부산대학교 도서관

1. The respiratory centre of neonatal mice (4 to 12 days old) was isolated in 700 micro(m) thick brainstem slices. Whole-cell K+ currents and single ATP-dependent potassium (KATP) channels were analysed in inspiratory neurones. 2. In cell-attached patches, KATP channels had a conductance of 75 pS and showed inward rectification. Their gating was voltage dependent and channel activity decreased with membrane hyperpolarization. Using Ca2+-containing pipette solutions the measured conductance was lower (50 pS at 1.5 mM Ca2+), indicating tonic inhibition by extracellular Ca2+. 3. KATP channel activity was reversibly potentiated during hypoxia. Maximal effects were attained 3-4 min after oxygen removal from the bath. Hypoxic potentiation of open probability was due to an increase in channel open times and a decrease in channel closed times. 4. In inside-out patches and symmetrical K+ concentrations, channel currents reversed at about 0 mV. Channel activity was blocked by ATP (300-600 microM), glibenclamide (10-70 microM) and tolbutamide (100-300 microM). 5. In the presence of diazoxide (10-60 microM), the activity of KATP channels was increased both in inside-out, outside-out and cell-attached patches.
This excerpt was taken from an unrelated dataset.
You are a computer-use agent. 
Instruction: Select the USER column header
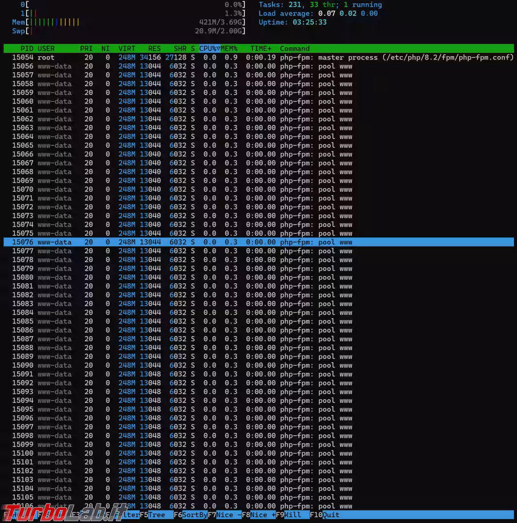tap(46, 48)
In outside-out patches, that remained within the slice after excision, the activity of KATP channels was enhanced by hypoxia, an effect that could be mediated by a release of endogenous neuromodulators. 6. The whole-cell K+ current (IK) was inactivated at negative membrane potentials, which resembled the voltage dependence of KATP channel gating. After 3-4 min of hypoxia, K+ currents at both hyperpolarizing and depolarizing membrane potentials increased. IK was partially blocked by tolbutamide (100-300 microM) and in its presence, hypoxic potentiation of IK was abolished. 7. We conclude that KATP channels are involved in the hypoxic depression of medullary respiratory activity.